Heartstopper
L’émotion à l’état brut
Voilà que Netflix sort une énième série pour ado ! Pour autant, il semblerait que cette adaptation LGBTQ+ fasse souffler un vent nouveau. Loin de l’image habituelle d’une adolescence angoissée et torturée, Heartstopper pose un regard optimiste et sincère sur la vie des jeunes, tout en rendant fidèlement compte de ses turbulences.
Heartstopper , ou Coup de cœur en français, raconte la naissance d’une romance entre deux ados, Charlie (interprété par Joe Locke) et Nick (Kit Connor). Le premier est un gay nerd 1 discret qui se remet tout juste de plusieurs années de harcèlement ; le second est le rugby lad 2 hétéro le plus convoité du lycée. Et alors que tout les oppose, du rang social à l’orientation sexuelle en passant par la saveur de leur milkshake préféré, Charlie et Nick vont dangereusement se rapprocher…
Autour d’eux gravitent Tao et Elle, deux BFF 3 à la frontière entre l’amour et l’amitié, ainsi que Tara et Darcy qui viennent tout juste de faire leur coming out . Aux antipodes de ces deux couples attachants et exemplaires de tolérance, on trouve les brutes de l’équipe de rugby, les méchants de l’histoire qu’on évite de croiser dans les couloirs.

▶ _TRAVAIL À FAIRE_:
**a)** Selon le texte sur la série Heartstopper, quel est le titre de la série en français ?
**b)** Poursuivez le texte consacré à la série Heartstopper à partir de l’endroit où il s’arrête.
Les données qui suivent proviennent d’une autre source.

▶ _DONNÉES FOURNIES_:
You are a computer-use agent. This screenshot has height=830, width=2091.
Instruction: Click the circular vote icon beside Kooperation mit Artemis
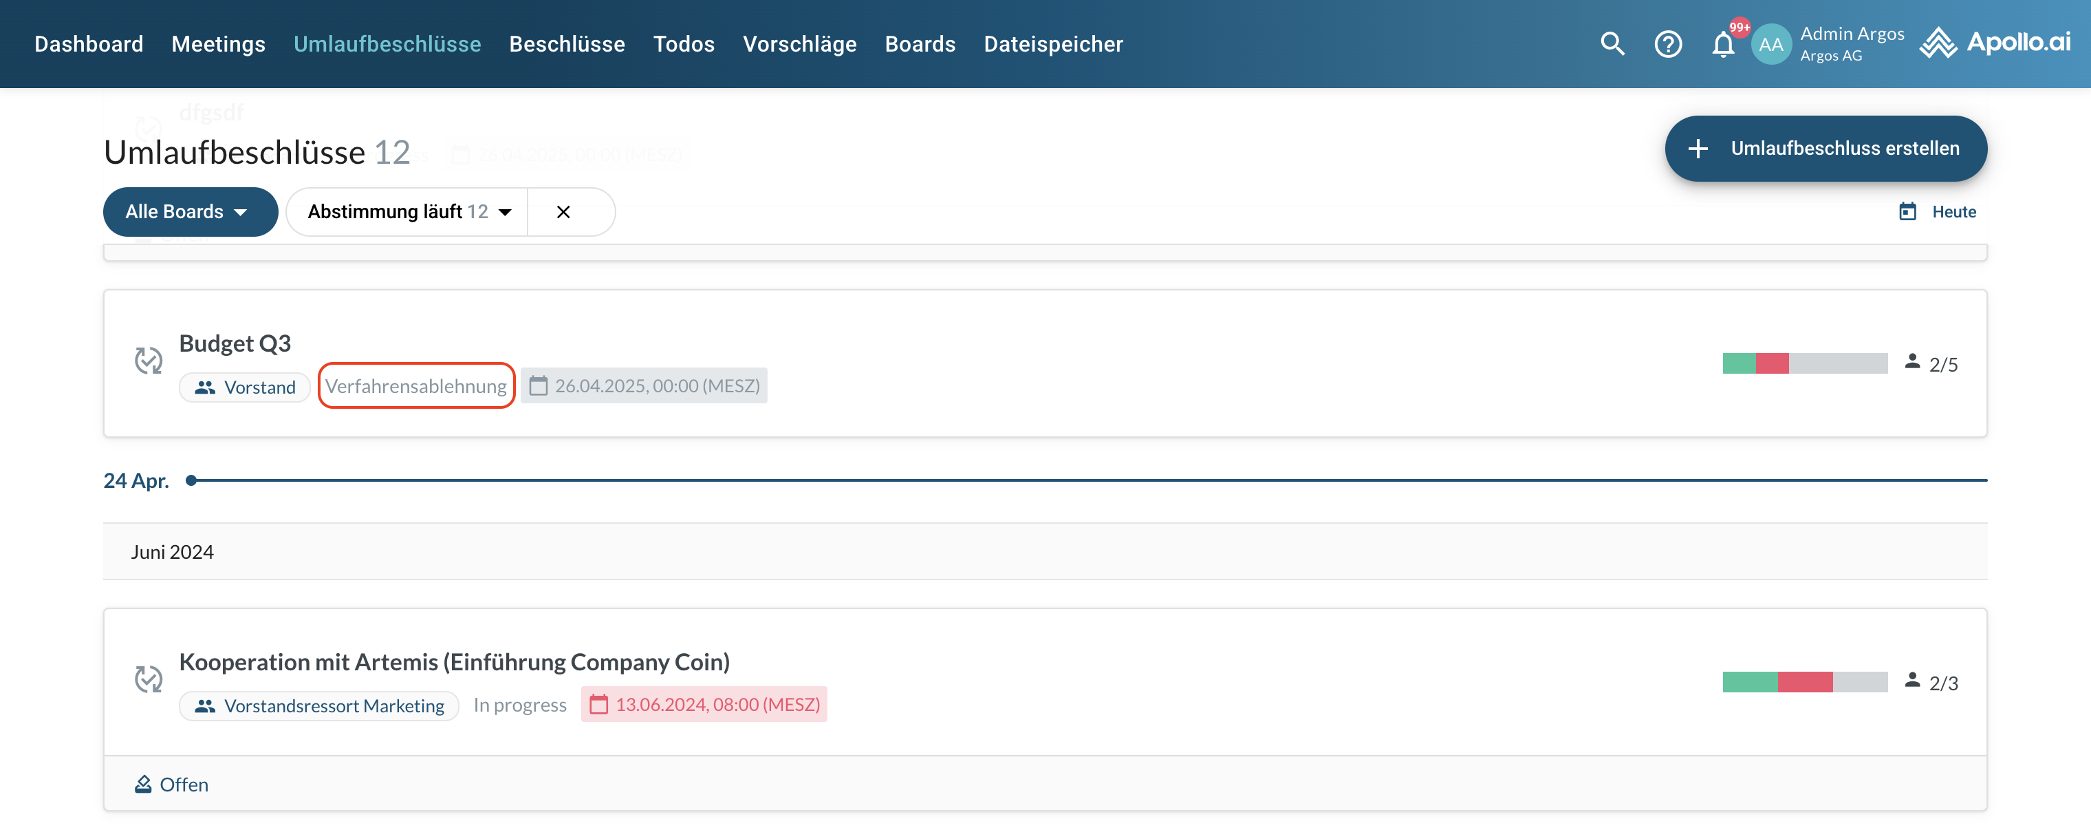(149, 679)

▶ _CORRIGÉ DES EXERCICES_:
**a)** Coup de cœur.

**b)**
Jusqu’ici, rien de très nouveau. Le scénario est vu et revu, et les deux personnages principaux stéréotypés au possible. Tous les codes de la série pour ado classique sont réunis : les cours de P.E. 4 , les ragots de vestiaires, les soirées à l’américaine, les premiers dates au cinéma, sans oublier le traditionnel uniforme des lycées britanniques.
Et pourtant, malgré sa prévisibilité scénaristique et la dose généreuse de bons sentiments qui l’accompagne, Heartstopper détone. En seulement huit petits épisodes de 25 minutes, on est plongé dans un concentré de sentiments à l’état brut. La simplicité à la fois du scénario et du jeu des personnages laisse toute la place à la complexité des émotions.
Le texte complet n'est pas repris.